I think it's Newton's Second Law of Motion that states:
A body in constant motion eventually needs rest.
I could be wrong though.
With two trips to Ten Sleep Canyon, five trips to Wild Iris (and a day in Sinks Canyon), two down to the Voo and three days on Rock Springs Buttress, this blog is about to be inundated with climbing posts. But mixed in with all that climbing: rest days.
So before I dive into photos of people, rocks, and ropes for the next umpteen posts, this one will be the Ode to Rest Days.
Here's to you, rest days.
Resting at the crags
Rest days in the middle of a trip can be a bit... rough. It does strange things to your mind to go somewhere with a singular objective and then spend an entire day purposefully avoiding the very thing that brought you there in the first place. Still, it's better to choose your rest days than have an injury and fatigue choose them for you.
Wild Iris Rest Days (and Nights)
When Chris, Bara, Kålle and I kicked a summer of climbing off at Wild Iris, a hike in the heat of Sinks Canyon to a swimming hole was our respite from the monotony of sitting and reading.
On another trip around the Fourth of July, the weather decided which days we would climb on and on which we would rest. Cold and wet, we salvaged the end of our trip off the rocks, drying ourselves around a bonfire built by our resident shaman.
What started as an ass warmer grew and grew until it was our own personal sauna, leading to shirtless debauchery. Forty years from now, Eric and Disa will look back on this photo and think "Once, we were young and attractive."
Another day Erik took his rest with camera in hand, cheering on Ken and Disa as they worked on Zorro Wall and snapping a few shots of The Iris's flowers in-between.
Ten Sleep's Day Sleeps
Ten Sleep Canyon is primarily an afternoon climbing area. You wake up, you make coffee, you make breakfast, and then... you wait.
And you wait.
I watched Chris use a stick to draw circles in the dirt every morning as the sun traced a slow line across the sky, and I knew I was watching a friend slowly go insane.

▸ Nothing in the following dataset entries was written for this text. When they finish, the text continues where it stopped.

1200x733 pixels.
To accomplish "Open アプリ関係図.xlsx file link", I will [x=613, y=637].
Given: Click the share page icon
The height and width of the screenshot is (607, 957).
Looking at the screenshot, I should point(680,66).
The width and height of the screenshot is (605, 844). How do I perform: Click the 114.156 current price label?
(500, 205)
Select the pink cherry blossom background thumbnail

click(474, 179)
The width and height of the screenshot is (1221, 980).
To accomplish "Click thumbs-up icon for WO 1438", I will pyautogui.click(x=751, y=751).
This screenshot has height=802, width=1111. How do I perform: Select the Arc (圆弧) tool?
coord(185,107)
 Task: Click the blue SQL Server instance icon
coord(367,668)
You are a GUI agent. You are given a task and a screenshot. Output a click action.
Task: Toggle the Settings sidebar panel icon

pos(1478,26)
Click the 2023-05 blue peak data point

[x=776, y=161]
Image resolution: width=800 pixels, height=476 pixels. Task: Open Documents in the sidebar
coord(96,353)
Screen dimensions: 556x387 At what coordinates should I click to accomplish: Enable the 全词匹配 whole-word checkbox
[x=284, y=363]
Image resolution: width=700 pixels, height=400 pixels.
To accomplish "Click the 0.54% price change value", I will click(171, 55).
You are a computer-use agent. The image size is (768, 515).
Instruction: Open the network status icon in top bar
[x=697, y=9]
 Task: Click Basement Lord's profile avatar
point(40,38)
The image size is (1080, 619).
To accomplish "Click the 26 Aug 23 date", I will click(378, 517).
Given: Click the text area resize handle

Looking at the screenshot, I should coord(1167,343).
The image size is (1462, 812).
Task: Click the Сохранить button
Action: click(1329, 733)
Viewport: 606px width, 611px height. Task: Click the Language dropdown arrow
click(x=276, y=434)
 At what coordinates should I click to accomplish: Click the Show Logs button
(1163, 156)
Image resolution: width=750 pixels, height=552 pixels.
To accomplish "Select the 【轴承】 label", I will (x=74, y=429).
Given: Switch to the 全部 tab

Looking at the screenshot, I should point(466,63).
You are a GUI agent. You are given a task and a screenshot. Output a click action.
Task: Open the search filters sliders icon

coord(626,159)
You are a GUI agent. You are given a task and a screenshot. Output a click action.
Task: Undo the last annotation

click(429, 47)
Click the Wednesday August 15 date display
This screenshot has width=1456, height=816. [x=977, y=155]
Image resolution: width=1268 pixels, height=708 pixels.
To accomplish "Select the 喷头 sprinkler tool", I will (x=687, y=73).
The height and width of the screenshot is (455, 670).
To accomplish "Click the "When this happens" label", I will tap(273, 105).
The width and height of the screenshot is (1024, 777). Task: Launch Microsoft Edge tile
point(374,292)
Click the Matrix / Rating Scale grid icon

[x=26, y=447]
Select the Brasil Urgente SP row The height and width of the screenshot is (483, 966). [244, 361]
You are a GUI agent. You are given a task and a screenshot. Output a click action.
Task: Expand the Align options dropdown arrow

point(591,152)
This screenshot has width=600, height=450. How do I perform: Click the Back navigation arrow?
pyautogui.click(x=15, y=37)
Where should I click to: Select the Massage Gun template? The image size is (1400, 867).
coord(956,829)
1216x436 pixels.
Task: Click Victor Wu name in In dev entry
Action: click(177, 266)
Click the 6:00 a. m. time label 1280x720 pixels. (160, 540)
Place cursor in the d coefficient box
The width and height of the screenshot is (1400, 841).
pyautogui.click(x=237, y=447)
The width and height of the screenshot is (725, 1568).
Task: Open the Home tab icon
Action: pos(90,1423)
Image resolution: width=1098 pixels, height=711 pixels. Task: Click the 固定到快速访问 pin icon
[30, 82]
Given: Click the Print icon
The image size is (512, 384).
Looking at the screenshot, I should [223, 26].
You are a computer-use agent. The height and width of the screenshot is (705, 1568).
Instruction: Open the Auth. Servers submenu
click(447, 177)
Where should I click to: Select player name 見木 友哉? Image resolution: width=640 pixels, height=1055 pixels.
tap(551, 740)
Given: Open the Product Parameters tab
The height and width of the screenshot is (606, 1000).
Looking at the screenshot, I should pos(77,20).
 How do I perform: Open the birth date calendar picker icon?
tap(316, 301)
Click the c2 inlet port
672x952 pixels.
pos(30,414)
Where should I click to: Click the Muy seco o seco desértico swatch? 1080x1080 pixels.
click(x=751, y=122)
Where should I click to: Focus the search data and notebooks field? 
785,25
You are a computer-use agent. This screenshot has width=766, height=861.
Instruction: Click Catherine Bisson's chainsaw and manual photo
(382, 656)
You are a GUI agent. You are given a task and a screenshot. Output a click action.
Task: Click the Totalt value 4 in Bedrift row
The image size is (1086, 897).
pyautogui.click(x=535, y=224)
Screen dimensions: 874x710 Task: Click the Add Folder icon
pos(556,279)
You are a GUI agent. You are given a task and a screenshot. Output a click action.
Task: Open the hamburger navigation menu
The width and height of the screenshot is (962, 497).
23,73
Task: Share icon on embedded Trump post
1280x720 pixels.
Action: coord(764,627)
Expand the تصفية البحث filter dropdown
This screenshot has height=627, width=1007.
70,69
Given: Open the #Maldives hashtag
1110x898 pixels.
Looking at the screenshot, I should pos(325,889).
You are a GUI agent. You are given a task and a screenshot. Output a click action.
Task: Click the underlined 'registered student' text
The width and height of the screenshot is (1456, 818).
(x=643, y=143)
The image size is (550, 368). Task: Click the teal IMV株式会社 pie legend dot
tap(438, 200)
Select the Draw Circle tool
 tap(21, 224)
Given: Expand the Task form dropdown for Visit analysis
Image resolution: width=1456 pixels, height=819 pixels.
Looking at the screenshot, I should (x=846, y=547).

The scary thing is, that was what I saw on climbing days, not rest days. If Chris was losing it that badly waiting only half the day, how could he ever survive an entire day devoted to lethargy?!
Thank god for Jim Beam and a brewery that loves climbers.
One day at the brewery ended with a supersized blue moon over the horizon. My camera captured the evening's event just how I remember it: unfocused and shaky.
Teton Rest Days
With a big cast of characters to keep us entertained and a bevy of outdoor pursuits to (ahem) pursue as we refueled for our next adventure, "resting" in Jackson was unbeatable.
Every Wednesday evening a group of friends would gather at Snow King park and, with an occasional round of applause from the People's Market crowds,
play airplane do some acroyoga.
Between escapades in the Tetons and Wild Iris the Swedish Ladies and I played on String Lake with three boards rented from Teton Sports Club.
The three of us had way more fun than what's acceptable when not climbing. The weather was great, the water spot on, and the views are hard to top.
The ladies even managed to keep the acro vibes flowing out on the water, but I was not to be shown up.
Resting in the Snowies
After four days of pain at Vedauwoo, Eric and I detoured through the Snowy Range. We hiked the seven mile loop over Medicine Bow Peak, the exercise partly just an excuse to see what our lenses could capture.
We woke up at the shores of Saratoga Lake to cranes flying across the sunrise.
Another rest day, in Lander City Park, I finished writing a blog post about rest days while I listened to a man vomit behind a tree.